Here ya go, it cost me $ 551.00 to get it shipped from California to Michigan but well worth it, enjoy


----------



## 6feetdeep (Sep 8, 2006)

Eyesell: wheres the plow for that beast? Should have more than enough motor, just might need a little more meat on the tires!


----------



## H20-32 (Feb 11, 2007)

JDiepstra;667216 said:


> I subscribe to 4 diesel truck magazines and one truck magazine and all 5 of them are saying Toyota has been doing nothing but putting off plans to release a diesel. Where are you getting your info? You don't really think they are going to release that 8.0 Hino do you? Cause that's not happening!

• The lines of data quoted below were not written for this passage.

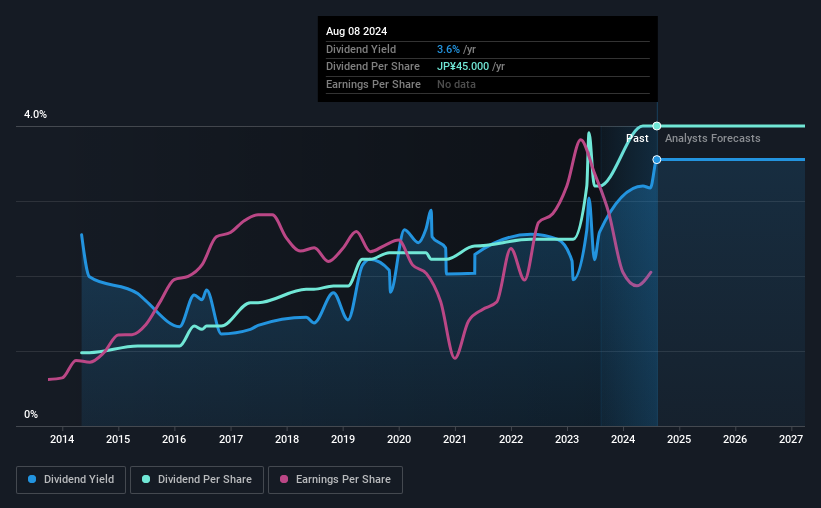Click the 2027 x-axis label

(791, 439)
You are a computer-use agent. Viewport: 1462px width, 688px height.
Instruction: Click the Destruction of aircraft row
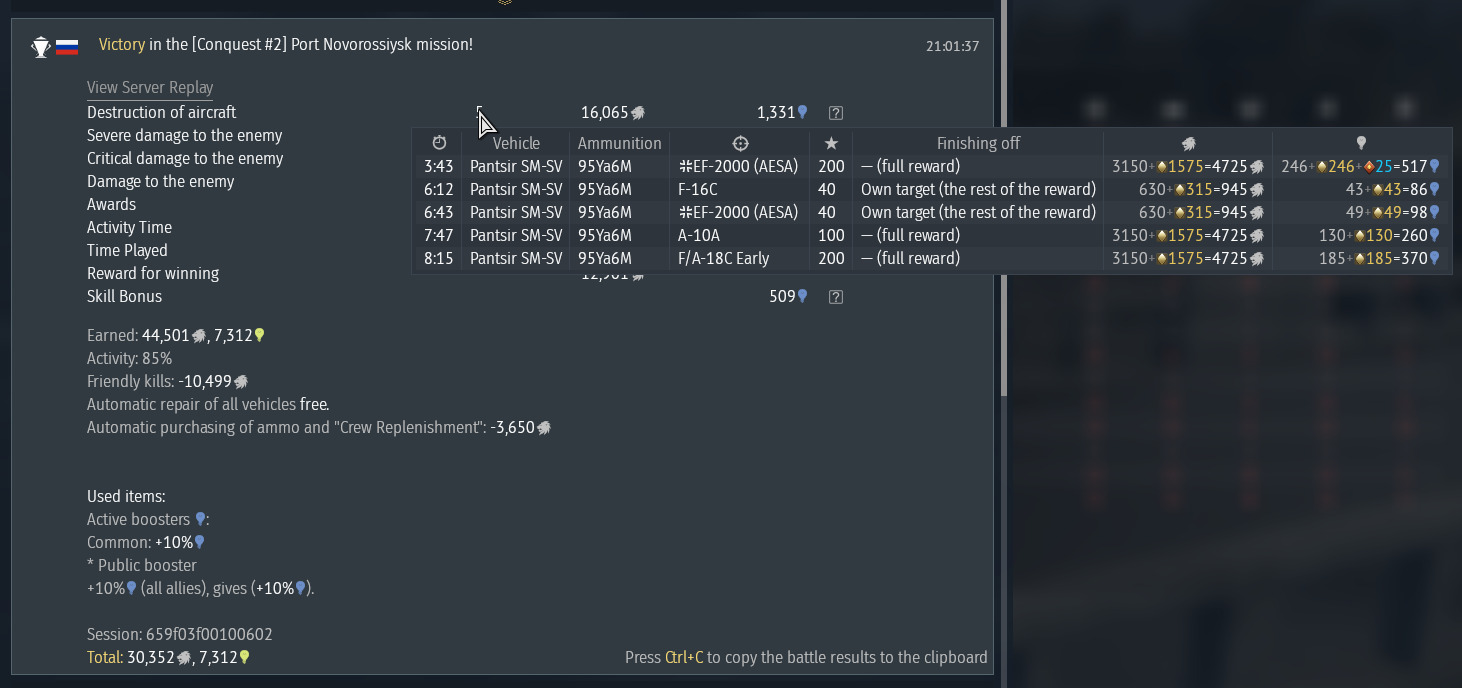465,113

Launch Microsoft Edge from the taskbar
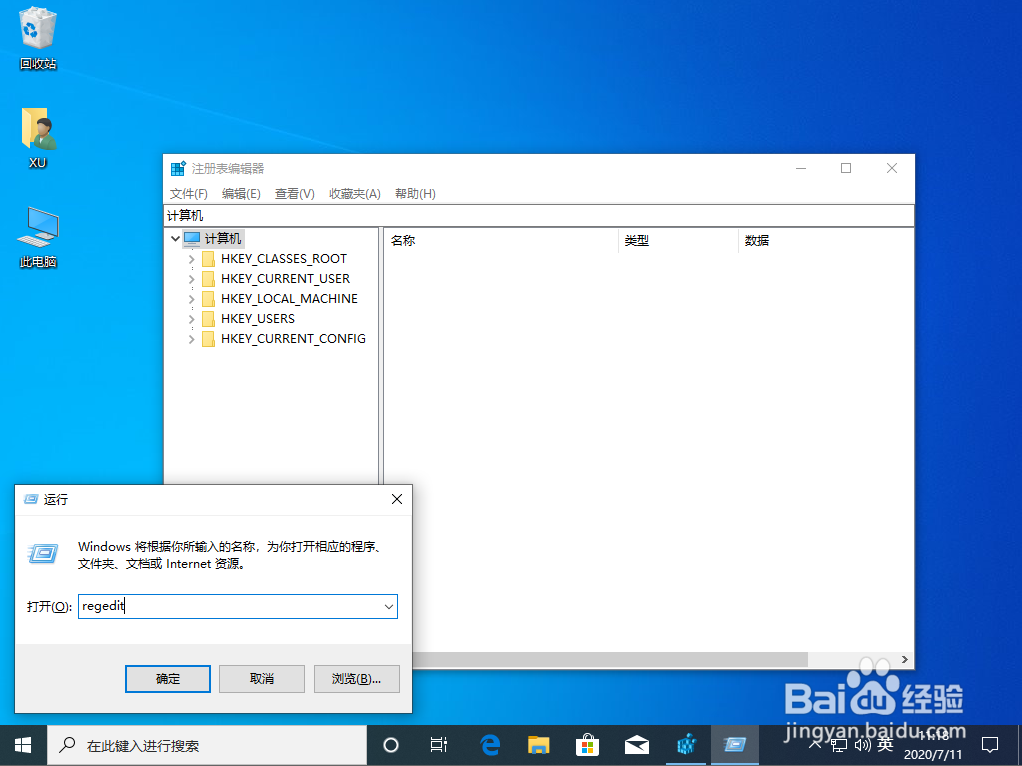pos(489,744)
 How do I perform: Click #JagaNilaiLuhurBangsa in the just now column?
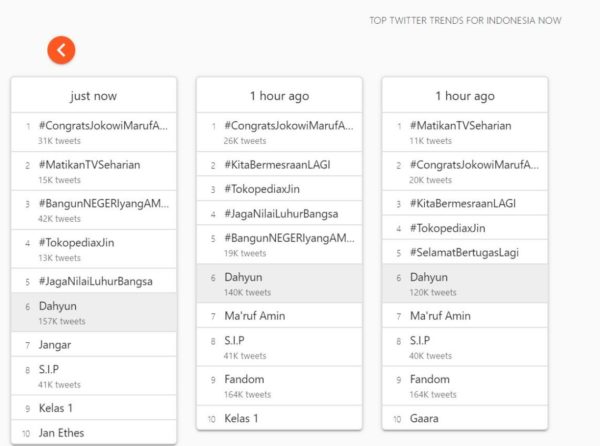tap(95, 281)
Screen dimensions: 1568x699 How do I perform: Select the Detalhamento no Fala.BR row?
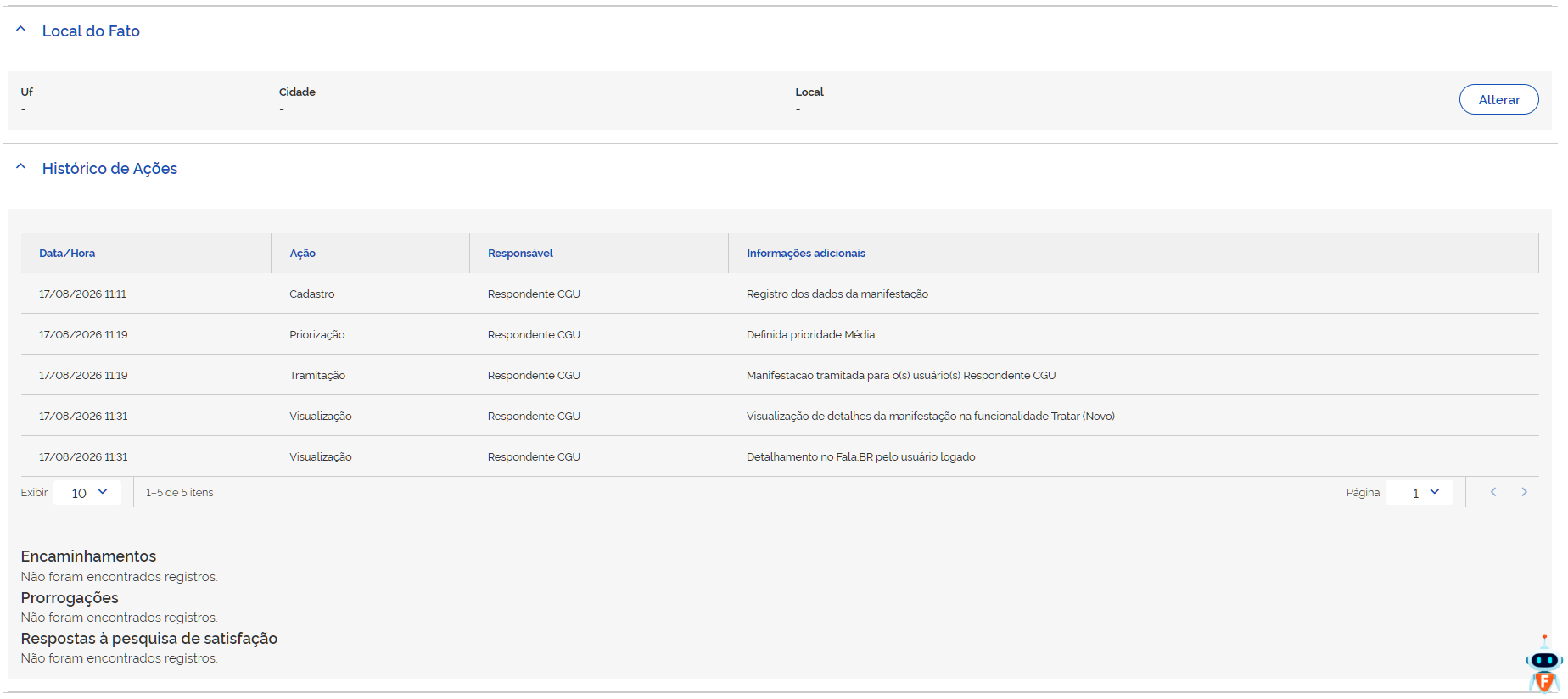point(780,456)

The Key word you missed was WHEN Toyota release the truck.Yes your correct on the HINO diesel not being used.Too many rumors as far diesel power plants, but its coming.
As for the other statements that have arisen,from me just giving MY opinion on the other trucks I've owned, too give YPLLLC some feed back on their new trucks.:salute:


----------



## Sno4U (Dec 30, 2003)

I can never figure the logic behind buying a foreign made truck. Without being too rude, it downright "erks" me. I know there are "issues" w/ our current domestic carmakers such as indifference to customer complaints but, I seriously doubt that most who buy Jap trucks don't really realize how bad that screws up our economy. I service a couple of commercial clients rite now who are having hard times (laying off). Why b/c of poor economy. We need American jobs in America. I have thoughts of suggesting to those clients that they should take a walk out in their parking lot and look at all the foriegn vehicles and then base the decision upon who to lay off on that!
WE ALL get pissed when someone buys someone elses services whom we call a lowballer rite away-that customer probably buys based upon price-this is the same Da&$ thing.


----------



## docsgmc (Dec 2, 2007)

every time someone put up a Toyota with picks this hapons:realmad:.....not sure why but one thing this site is good for is to get input on how well trucks and equipment hold up....that’s what makes the site so good......now if the Toyota fails i would hope we could get correct input on what went bad.......i like diesel and American made trucks but i don’t always buy American......


----------



## Newdude (Dec 4, 2006)

H20-32;667546 said:


> The Key word you missed was WHEN Toyota release the truck.Yes your correct on the HINO diesel not being used.Too many rumors as far diesel power plants, but its coming.
> As for the other statements that have arisen,from me just giving MY opinion on the other trucks I've owned, too give YPLLLC some feed back on their new trucks.:salute:


There will be no 3/4 ton Tundra. I will try to find the article but if I recall, all 3/4 ton Tundra development, if any at all, was put on hold for an indefinite period of time so, the big three shall rule.


----------



## BSDeality (Dec 5, 2005)

Sno4U;667587 said:


> I can never figure the logic behind buying a foreign made truck. Without being too rude, it downright "erks" me. I know there are "issues" w/ our current domestic carmakers such as indifference to customer complaints but, I seriously doubt that most who buy Jap trucks don't really realize how bad that screws up our economy. I service a couple of commercial clients rite now who are having hard times (laying off). Why b/c of poor economy. We need American jobs in America. I have thoughts of suggesting to those clients that they should take a walk out in their parking lot and look at all the foriegn vehicles and then base the decision upon who to lay off on that!
> WE ALL get pissed when someone buys someone elses services whom we call a lowballer rite away-that customer probably buys based upon price-this is the same Da&$ thing.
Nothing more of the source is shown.